Why Taft Should Be A Hit With The Nats

(By Ronald G. Shafer, Washington Post, 1 February 2012)

Did the Washington Nationals draft the right commander in chief to add to its four Racing Presidents?  The record is clear. Newcomer William Howard Taft literally (he weighed 330 pounds) was the biggest baseball fan of all of America’s presidents, and he promoted the game more than any other president.  Taft created a frenzy at the April 14, 1910, opening-day game of the Washington Senators when he became the first president to throw out the first ball at a major-league baseball game.  “Scan all the annals of Washington baseball as you will . . . there will be found no day so altogether glorious, no paean of victory chanted by rooters and fanatics half so sweet as that witnessed yesterday in honor of the opening of the season of 1910,” reported The Post, which referred to the team not as the Senators but as the “Nationals.”

As a record 15,000 fans roared, the article went on, Taft threw the ball from his front-row seat. “He did it with his good, trusty right arm, and the virgin sphere scudded across the diamond true as a die to the pitchers box where Walter Johnson, also the possessor of a good, trusty right arm, gathered it in.”  Johnson blanked the Philadelphia Athletics on one hit to win the game. The next day, Taft sent the great pitcher the ceremonial baseball with the presidential signature and this inscription: “For Walter Johnson, with the hope that he may continue to be as formidable as in yesterday’s game.”  Legend has it that during the game when the 6-foot-2-inch Taft stood up in the seventh inning, fans rose to create the first seventh-inning stretch. Legend has it wrong. The seventh-inning stretch had been around for years; The Post’s article made no mention of any such event.

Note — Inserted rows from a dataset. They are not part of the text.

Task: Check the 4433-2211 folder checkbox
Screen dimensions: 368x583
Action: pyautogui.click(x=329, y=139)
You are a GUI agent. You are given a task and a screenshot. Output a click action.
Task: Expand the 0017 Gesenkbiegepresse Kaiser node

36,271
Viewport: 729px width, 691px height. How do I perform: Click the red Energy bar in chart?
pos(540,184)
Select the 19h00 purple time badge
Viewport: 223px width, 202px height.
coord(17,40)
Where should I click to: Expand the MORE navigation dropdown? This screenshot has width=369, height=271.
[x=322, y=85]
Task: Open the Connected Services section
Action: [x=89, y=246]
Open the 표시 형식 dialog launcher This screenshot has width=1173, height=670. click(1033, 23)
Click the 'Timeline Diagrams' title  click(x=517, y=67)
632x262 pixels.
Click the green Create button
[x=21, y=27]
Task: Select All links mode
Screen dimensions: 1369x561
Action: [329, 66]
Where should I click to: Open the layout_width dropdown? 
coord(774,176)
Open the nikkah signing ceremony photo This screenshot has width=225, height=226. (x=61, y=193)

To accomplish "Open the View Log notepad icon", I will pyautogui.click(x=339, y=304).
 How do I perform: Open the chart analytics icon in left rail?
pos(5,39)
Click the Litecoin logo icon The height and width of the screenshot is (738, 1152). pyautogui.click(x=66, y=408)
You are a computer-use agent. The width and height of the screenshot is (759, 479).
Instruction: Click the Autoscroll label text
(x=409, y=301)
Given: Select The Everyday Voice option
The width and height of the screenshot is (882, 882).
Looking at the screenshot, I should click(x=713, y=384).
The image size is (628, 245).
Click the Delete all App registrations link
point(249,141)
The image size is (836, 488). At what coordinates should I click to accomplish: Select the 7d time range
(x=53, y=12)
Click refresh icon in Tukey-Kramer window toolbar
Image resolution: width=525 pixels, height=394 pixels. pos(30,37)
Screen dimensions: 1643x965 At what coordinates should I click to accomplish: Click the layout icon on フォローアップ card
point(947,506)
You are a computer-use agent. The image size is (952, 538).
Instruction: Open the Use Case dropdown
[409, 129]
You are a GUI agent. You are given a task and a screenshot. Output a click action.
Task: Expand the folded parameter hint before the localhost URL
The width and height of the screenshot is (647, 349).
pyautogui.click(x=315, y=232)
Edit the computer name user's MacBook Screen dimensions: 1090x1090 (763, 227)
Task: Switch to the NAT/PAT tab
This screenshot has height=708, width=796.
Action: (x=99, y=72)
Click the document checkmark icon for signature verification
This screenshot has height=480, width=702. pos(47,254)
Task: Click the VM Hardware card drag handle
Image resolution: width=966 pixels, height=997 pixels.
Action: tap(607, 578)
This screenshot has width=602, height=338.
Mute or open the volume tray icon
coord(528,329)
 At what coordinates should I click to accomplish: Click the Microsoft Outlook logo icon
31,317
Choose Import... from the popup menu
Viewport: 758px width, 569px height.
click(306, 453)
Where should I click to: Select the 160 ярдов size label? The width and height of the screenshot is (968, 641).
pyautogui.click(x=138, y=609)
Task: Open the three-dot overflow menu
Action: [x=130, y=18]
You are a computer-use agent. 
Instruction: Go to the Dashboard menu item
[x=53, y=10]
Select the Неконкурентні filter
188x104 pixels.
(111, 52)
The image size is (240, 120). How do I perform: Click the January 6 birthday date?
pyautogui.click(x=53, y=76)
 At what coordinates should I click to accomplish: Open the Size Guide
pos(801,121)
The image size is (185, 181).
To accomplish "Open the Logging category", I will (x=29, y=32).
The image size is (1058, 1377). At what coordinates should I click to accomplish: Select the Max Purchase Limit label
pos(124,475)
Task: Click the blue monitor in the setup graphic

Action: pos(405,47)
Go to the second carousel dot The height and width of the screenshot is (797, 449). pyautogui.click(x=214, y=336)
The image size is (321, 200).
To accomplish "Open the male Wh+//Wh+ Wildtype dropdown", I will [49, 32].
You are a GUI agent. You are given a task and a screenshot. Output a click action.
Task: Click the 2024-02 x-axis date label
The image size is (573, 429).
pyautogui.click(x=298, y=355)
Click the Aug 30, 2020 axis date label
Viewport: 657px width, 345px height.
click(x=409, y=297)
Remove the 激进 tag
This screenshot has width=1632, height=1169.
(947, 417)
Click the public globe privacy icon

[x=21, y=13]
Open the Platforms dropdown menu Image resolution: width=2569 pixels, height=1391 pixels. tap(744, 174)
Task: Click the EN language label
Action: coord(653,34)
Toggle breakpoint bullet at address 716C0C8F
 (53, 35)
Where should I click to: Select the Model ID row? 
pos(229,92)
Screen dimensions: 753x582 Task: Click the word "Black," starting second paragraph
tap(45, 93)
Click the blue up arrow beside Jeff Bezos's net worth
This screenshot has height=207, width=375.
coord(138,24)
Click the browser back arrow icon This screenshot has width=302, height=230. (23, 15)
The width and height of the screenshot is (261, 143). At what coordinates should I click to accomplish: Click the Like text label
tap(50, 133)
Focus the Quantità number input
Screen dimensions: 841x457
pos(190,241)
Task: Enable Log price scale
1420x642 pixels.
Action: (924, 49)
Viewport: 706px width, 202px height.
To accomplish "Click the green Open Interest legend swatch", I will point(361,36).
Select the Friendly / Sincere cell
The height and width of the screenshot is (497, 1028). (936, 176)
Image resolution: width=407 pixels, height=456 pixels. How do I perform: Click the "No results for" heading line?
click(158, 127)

Taft also threw out the first ball at Washington’s opening day in 1911. “Poising himself for a moment, the nation’s executive swung his arm and hurled the ball straight and true to ‘Dolly’ Gray, the Washington pitcher,” The Post reported. Washington beat Boston, 8 to 5.  The president often went to games. In May 1910, he dropped by the ballpark to see Ty Cobb play for the Tigers. In 1912 he rushed over to catch the final seven innings of a loss to the White Sox. Taft missed the first two innings, The Post reported, because he had to “wait for news from the House, which passed the wool bill over his veto.”

“I like [baseball] for two reasons,” said Taft, who played second base for his Cincinnati high school team. “First, because I enjoy it myself and second, because if by the presence of the temporary first magistrate such a healthy amusement can be encouraged, I want to encourage it.”  The First Fan clearly preferred the big-inning style of current Nationals manager Davey Johnson over the bunt-for-a-run strategy of some skippers. “I love the game when there is plenty of slugging,” Taft said.  Taft had to skip the final opening day of his presidency, on April 19, 1912, to deal with fallout from the April 15 sinking of the Titanic. But during his term he established a tradition of the president throwing out the first ball on opening day in Washington, or elsewhere, that has been continued by every president except Jimmy Carter since. When the Nats picked Taft to join the Racing Presidents, they elected the right man.